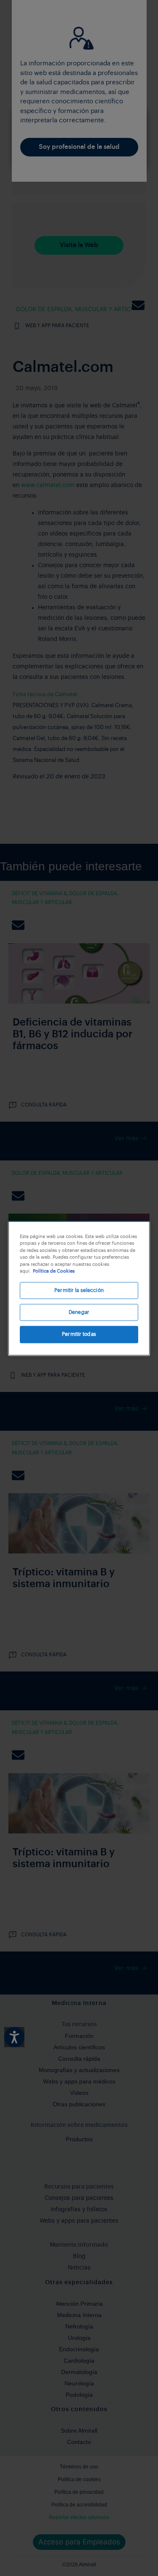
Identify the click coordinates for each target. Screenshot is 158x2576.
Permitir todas (79, 1334)
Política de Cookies (54, 1271)
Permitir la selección (79, 1290)
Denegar (79, 1312)
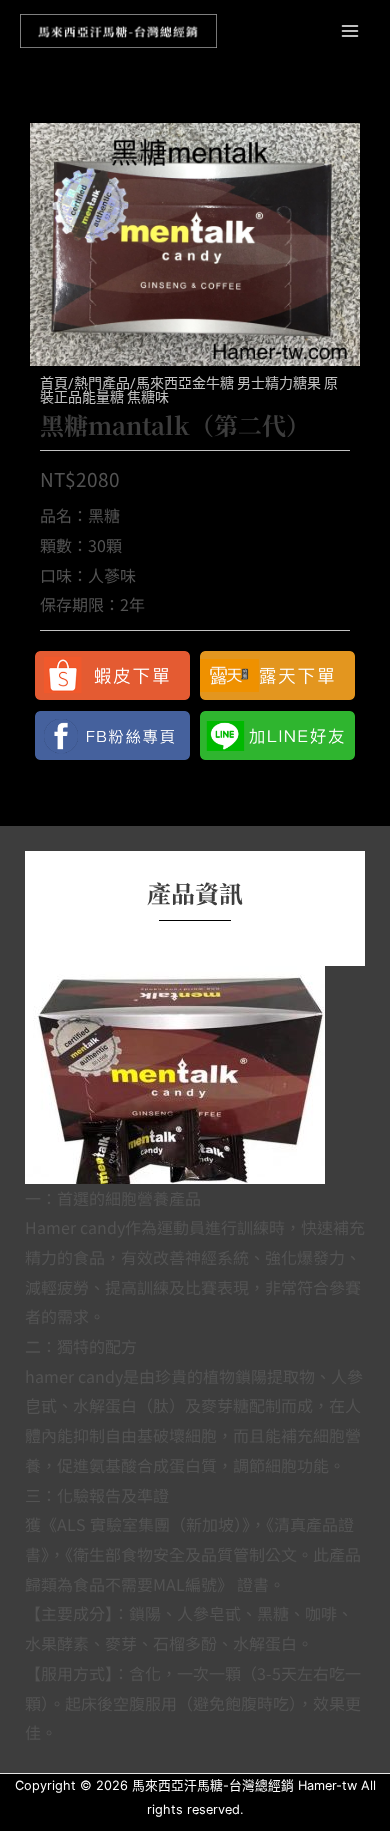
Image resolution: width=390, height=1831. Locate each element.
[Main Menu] (350, 30)
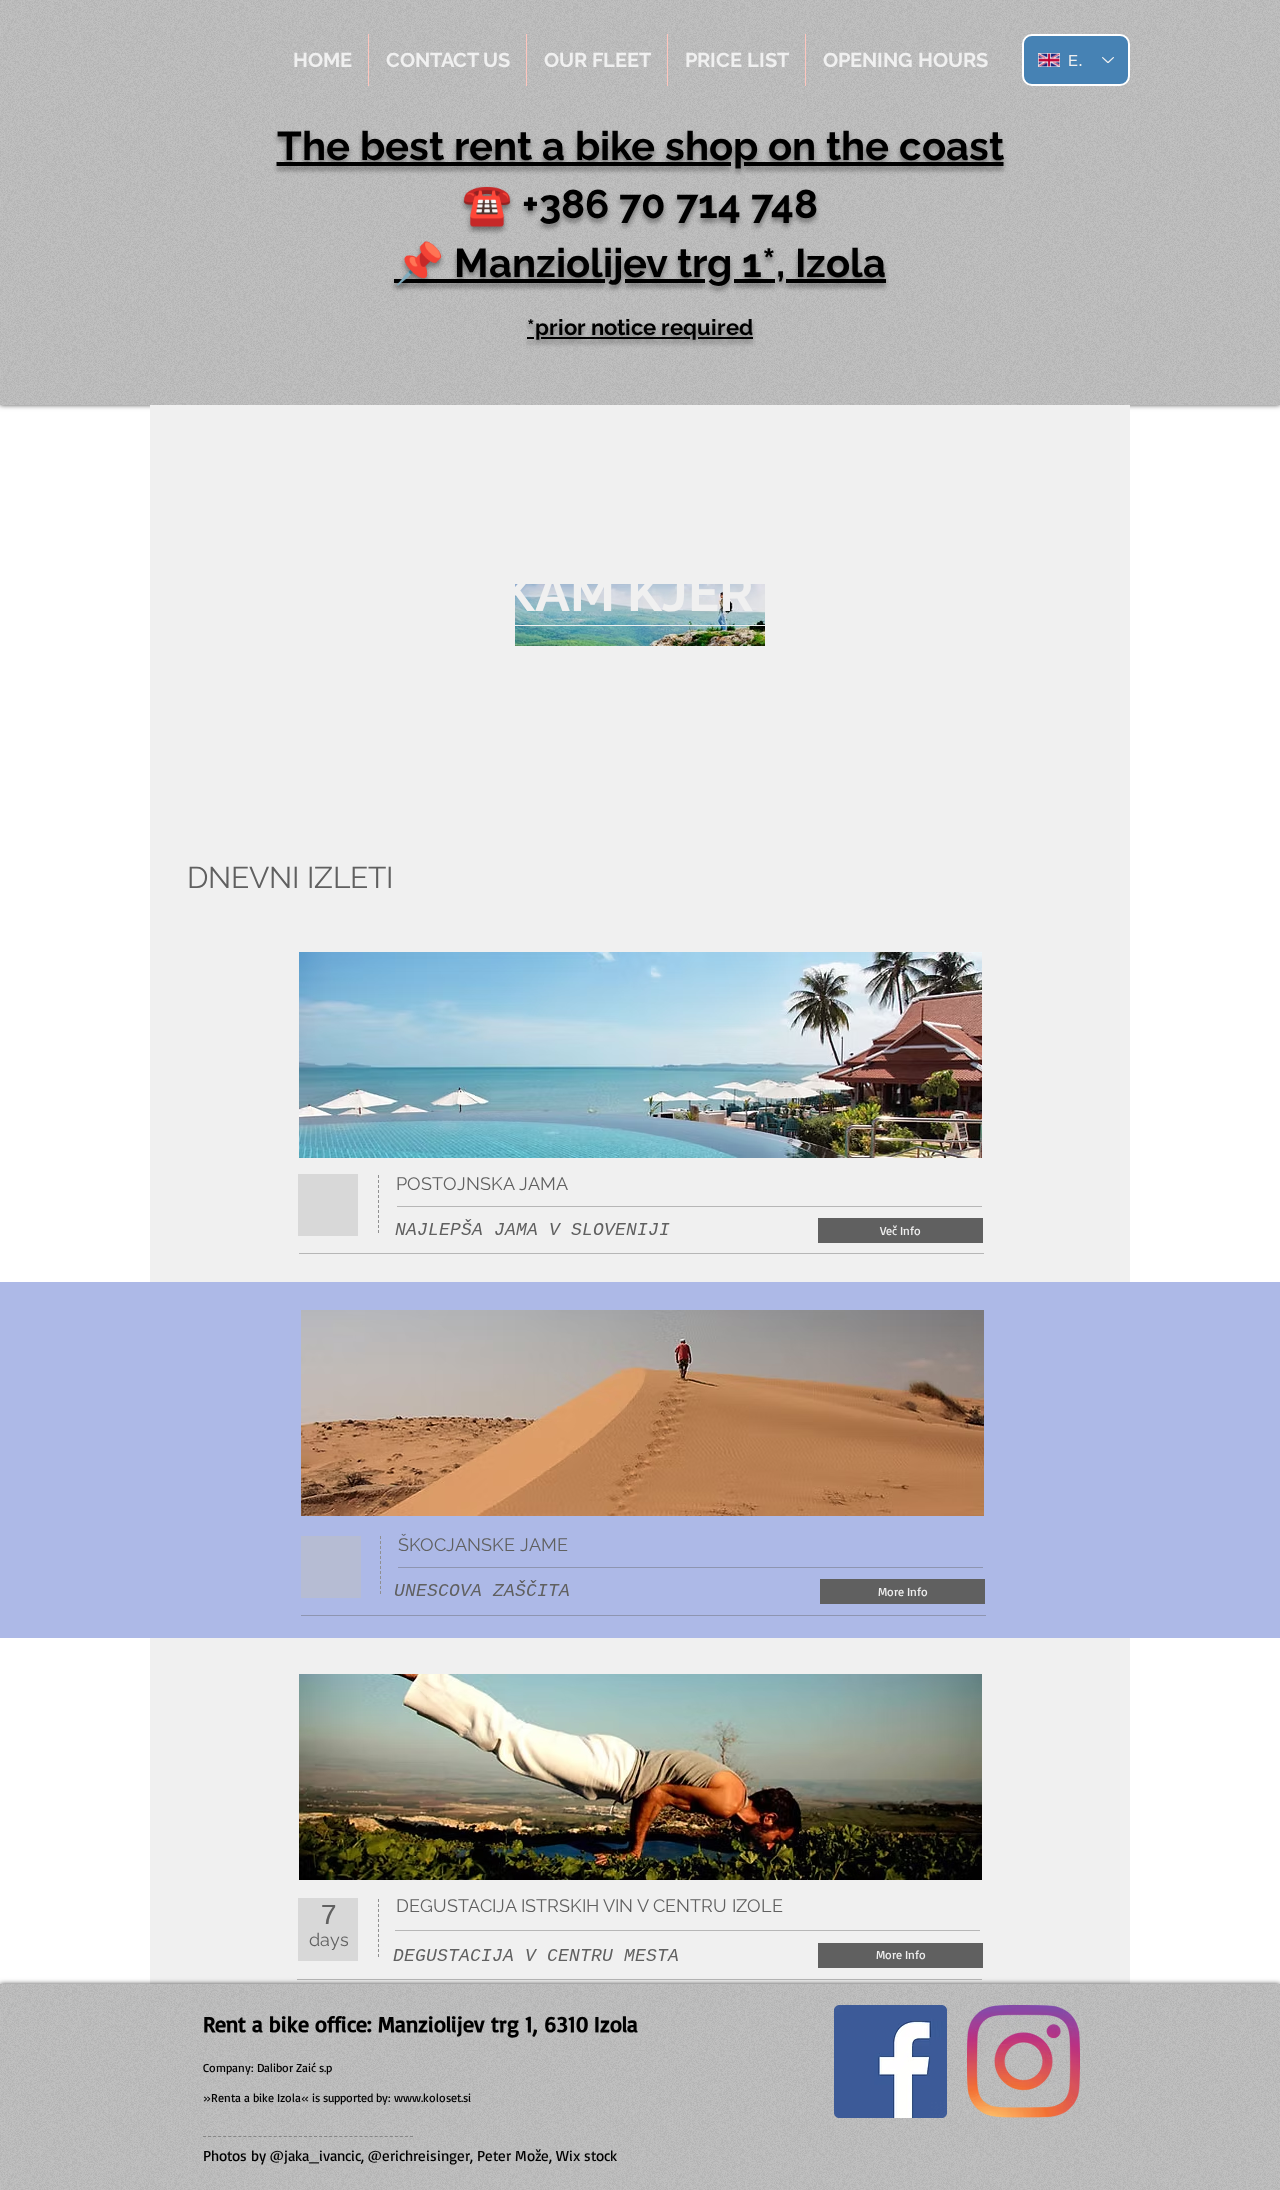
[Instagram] (1023, 2061)
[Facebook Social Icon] (890, 2061)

§ Work order: Without including any picture, retype the entries exactly.

§ Result of the task:
Identify the click coordinates for each target. Screenshot is 158x2576.
Permitir todas (79, 1334)
Política de Cookies (54, 1271)
Permitir la selección (79, 1290)
Denegar (79, 1312)
Image resolution: width=390, height=1831. Locate each element.
[Main Menu] (350, 30)
[Instagram] (1023, 2061)
[Facebook Social Icon] (890, 2061)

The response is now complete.